Un passaggio anche sugli obiettivi economici della società e sulla gestione degli ingaggi: "È una situazione che riguarda tutte le squadre, noi abbiamo perso parecchi giocatori che erano in prestito, siamo numericamente inferiori e dobbiamo rimpiazzare almeno questi, però mi sembra che la situazione si stia sbloccando. Vorremmo essere più avanti, ma siamo in linea con le altre squadre. Greenwood aveva un ingaggio troppo alto per la Roma".
"Non si possono prendere questi giocatori? Evidentemente no, ma per scelta non perché la società non se lo possa permettere, ma perché la scelta è quella di stabilire un target nei contratti e questo lo trovo giusto, perché ci sono giocatori che hanno portato la squadra al terzo posto e poi si vedono scavalcare così clamorosamente.

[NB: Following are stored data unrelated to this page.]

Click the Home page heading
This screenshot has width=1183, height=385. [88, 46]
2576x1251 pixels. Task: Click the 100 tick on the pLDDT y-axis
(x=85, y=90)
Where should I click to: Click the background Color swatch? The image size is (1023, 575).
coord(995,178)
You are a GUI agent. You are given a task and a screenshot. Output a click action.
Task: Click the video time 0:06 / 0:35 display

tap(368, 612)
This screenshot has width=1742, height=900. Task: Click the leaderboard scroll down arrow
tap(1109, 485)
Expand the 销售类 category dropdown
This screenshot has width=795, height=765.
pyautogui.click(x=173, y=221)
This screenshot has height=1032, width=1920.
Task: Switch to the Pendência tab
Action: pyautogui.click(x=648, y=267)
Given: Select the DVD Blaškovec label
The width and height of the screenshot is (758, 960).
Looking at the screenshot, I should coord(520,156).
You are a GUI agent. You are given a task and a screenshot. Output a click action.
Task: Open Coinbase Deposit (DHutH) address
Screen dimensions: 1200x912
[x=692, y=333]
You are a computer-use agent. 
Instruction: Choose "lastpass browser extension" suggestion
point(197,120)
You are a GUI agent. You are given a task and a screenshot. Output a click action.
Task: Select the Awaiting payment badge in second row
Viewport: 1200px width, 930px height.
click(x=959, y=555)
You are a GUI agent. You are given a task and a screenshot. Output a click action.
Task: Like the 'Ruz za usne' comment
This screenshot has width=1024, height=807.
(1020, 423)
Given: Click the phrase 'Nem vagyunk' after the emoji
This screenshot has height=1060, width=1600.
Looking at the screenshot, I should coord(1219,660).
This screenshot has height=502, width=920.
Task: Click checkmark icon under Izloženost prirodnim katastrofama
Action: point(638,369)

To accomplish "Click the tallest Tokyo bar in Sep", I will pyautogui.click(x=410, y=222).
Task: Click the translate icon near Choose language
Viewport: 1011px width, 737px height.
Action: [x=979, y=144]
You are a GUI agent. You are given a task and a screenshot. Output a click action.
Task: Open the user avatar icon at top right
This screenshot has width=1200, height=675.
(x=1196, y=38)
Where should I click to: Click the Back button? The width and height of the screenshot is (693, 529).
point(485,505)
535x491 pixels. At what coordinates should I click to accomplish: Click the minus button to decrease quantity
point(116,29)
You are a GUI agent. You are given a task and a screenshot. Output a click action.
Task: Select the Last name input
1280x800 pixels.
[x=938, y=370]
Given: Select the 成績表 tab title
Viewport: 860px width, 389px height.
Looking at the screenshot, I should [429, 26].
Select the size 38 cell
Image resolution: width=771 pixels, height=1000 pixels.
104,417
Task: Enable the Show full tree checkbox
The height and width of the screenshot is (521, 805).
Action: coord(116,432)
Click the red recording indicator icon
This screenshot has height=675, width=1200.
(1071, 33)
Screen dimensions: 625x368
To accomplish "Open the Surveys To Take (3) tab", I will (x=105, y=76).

Giusto che ci sia il monte ingaggi".
Pellegrini e il rinnovo: "Mi auguro che possa firmare"
Tra i temi più attesi c’era anche quello relativo al futuro di Lorenzo Pellegrini: "Mi auguro il rinnovo, ma adesso lui non può allenarsi perché deve recuperare dall'infortunio, e forse per questo gli obiettivi sono più lunghi. Mi auguro che possa recuperare dall'infortunio e poi firmare".
Il tecnico ha infine raccontato il momento del gruppo e il rapporto con la nuova area tecnica e con la proprietà, descrivendo una squadra che deve ancora trovare il proprio ritmo ma che ha già iniziato il percorso.
"L'area tecnica in questo momento è una bella area, compatta e con grandi capacità. Siamo partiti da una settimana molto bene. Con la proprietà ho un rapporto diretto, molto vero, di confronto, magari a volte con pensieri e tempi diversi, perciò non mi manca niente da quel punto di vista. Siamo un po' lenti a partire, magari poi diventiamo un bel trattore che macina. Credo che comunque siamo partiti e nelle prossime settimane questo diesel magari può raggiungere altre velocità".